Reputation: 12185
I am worried about a potential race condition in one of my cuda kernels. I am working on an N-Body simulator for the Barnes Hunt Tree algorithm. The purpose of this kernel is to compute the total mass, and centres of mass for each branch of the tree. I want to "iterate" in reverse order on the containers array because those allocated last are least likely to depend on other child containers, also the first containers in the array likely do depend on later containers.
I am using an atomic counter to track which blocks start first and the first block handles the first few container and so on. What I am worried about is can the execution of a block be temporally suspended until other blocks finish or something like that? This is an issue since say the first block starts and then yields for the others for whatever reason.
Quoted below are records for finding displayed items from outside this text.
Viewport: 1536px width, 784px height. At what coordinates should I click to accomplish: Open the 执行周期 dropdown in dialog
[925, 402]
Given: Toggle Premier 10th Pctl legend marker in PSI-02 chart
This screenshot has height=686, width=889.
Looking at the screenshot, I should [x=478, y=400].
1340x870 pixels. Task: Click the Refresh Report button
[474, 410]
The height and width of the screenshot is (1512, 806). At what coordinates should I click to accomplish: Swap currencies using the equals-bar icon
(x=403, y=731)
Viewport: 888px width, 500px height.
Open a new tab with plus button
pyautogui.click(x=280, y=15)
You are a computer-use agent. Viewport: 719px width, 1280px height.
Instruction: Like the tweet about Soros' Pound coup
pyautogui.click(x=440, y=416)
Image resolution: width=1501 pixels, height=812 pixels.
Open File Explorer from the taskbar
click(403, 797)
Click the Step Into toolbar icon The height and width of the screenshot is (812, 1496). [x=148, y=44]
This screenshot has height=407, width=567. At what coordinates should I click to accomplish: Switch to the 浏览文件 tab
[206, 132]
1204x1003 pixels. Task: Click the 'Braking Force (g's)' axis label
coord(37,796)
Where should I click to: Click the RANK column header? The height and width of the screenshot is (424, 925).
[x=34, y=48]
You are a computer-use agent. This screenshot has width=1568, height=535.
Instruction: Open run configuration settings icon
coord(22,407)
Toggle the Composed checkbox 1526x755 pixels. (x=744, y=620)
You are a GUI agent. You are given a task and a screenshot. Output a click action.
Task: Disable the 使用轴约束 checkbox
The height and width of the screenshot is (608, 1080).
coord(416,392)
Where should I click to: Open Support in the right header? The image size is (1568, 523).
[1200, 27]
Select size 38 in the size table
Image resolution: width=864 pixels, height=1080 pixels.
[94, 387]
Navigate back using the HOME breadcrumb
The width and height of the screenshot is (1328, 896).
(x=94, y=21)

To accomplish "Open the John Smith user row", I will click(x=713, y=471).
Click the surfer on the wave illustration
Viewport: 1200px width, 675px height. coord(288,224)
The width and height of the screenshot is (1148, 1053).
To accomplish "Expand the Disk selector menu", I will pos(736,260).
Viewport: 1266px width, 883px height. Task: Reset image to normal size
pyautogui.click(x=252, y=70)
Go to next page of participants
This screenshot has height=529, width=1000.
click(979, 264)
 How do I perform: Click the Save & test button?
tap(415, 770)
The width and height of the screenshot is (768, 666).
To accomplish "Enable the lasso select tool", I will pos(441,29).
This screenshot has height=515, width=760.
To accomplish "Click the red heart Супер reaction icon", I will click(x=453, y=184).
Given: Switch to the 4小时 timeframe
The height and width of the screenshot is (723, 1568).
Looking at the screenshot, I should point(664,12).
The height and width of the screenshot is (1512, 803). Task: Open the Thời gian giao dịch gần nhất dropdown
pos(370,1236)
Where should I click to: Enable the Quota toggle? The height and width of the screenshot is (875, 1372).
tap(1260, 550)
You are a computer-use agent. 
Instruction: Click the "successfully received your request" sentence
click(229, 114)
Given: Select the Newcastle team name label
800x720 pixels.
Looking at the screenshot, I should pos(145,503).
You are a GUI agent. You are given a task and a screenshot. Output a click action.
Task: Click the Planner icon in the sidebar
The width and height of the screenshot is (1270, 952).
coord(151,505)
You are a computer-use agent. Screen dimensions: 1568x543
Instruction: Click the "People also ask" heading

In this case if the others depend on computation performed by the first block they will loop indefinatly.
__global__ void compute_mass_centers_kernel()
{
int blockNum = atomicAdd(&dev::block_number, 1);
int cindex = dev::ncontainers - blockNum * blockDim.x - 1 - threadIdx.x;
if(cindex < 0)
return;
Container& c = dev::containers[cindex];
int missing_ptrs[8];
int missing = 0;
float total_mass = 0.0f;
double3 com = {0};
for(int i = 0; i < 8; i++)
{
if(c[i] > 1)
{
Object& o = objat(c[i]);
total_mass += o.m;
com.x += (double)o.p.x * o.m;
com.y += (double)o.p.y * o.m;
com.z += (double)o.p.z * o.m;
}
else if(c[i] < 1)
{
missing_ptrs[missing++] = c[i];
}
}
while(missing)
{
for(int i = 0; i < missing; i++)
{
Container& c2 = ctrat(missing_ptrs[i]);
if(c2.total_mass >= 0.0f)
{
total_mass += c2.total_mass;
com.x += (double)c2.center_of_mass.x * c2.total_mass;
com.y += (double)c2.center_of_mass.y * c2.total_mass;
com.z += (double)c2.center_of_mass.z * c2.total_mass;
missing_ptrs[i--] = missing_ptrs[--missing];
}
}
}
c.center_of_mass.x = com.x / total_mass;
c.center_of_mass.y = com.y / total_mass;
c.center_of_mass.z = com.z / total_mass;
c.total_mass = total_mass;
}
void compute_mass_centers()
{
int threads, blocks;
cudaOccupancyMaxPotentialBlockSize(&blocks, &threads, compute_mass_centers_kernel, 0, 0);
cucheck();
int ncontainers;
cudaMemcpyFromSymbol(&ncontainers, dev::ncontainers, sizeof(int), 0, cudaMemcpyDeviceToHost);
cucheck();
blocks = (ncontainers + (threads - 1)) / threads;
cudaMemcpyToSymbol(dev::block_number, &ZERO, sizeof(int), 0, cudaMemcpyHostToDevice);
cucheck();
compute_mass_centers_kernel<<< blocks, threads >>>();
cucheck();
}
Upvotes: 0
Views: 120
Reputation: 1539
There is no such thing like a CUDA inter-block synchronize. Nevertheless, people have done research on that, for example: Shucai Xiao and Wu-chun Feng, Inter-Block GPU Communication via Fast Barrier Synchronization
In your case one could simply do either several kernel calls with each one block or if you are adventuresome a self-made (slow) blocking atomic operation in global memory to synchronize.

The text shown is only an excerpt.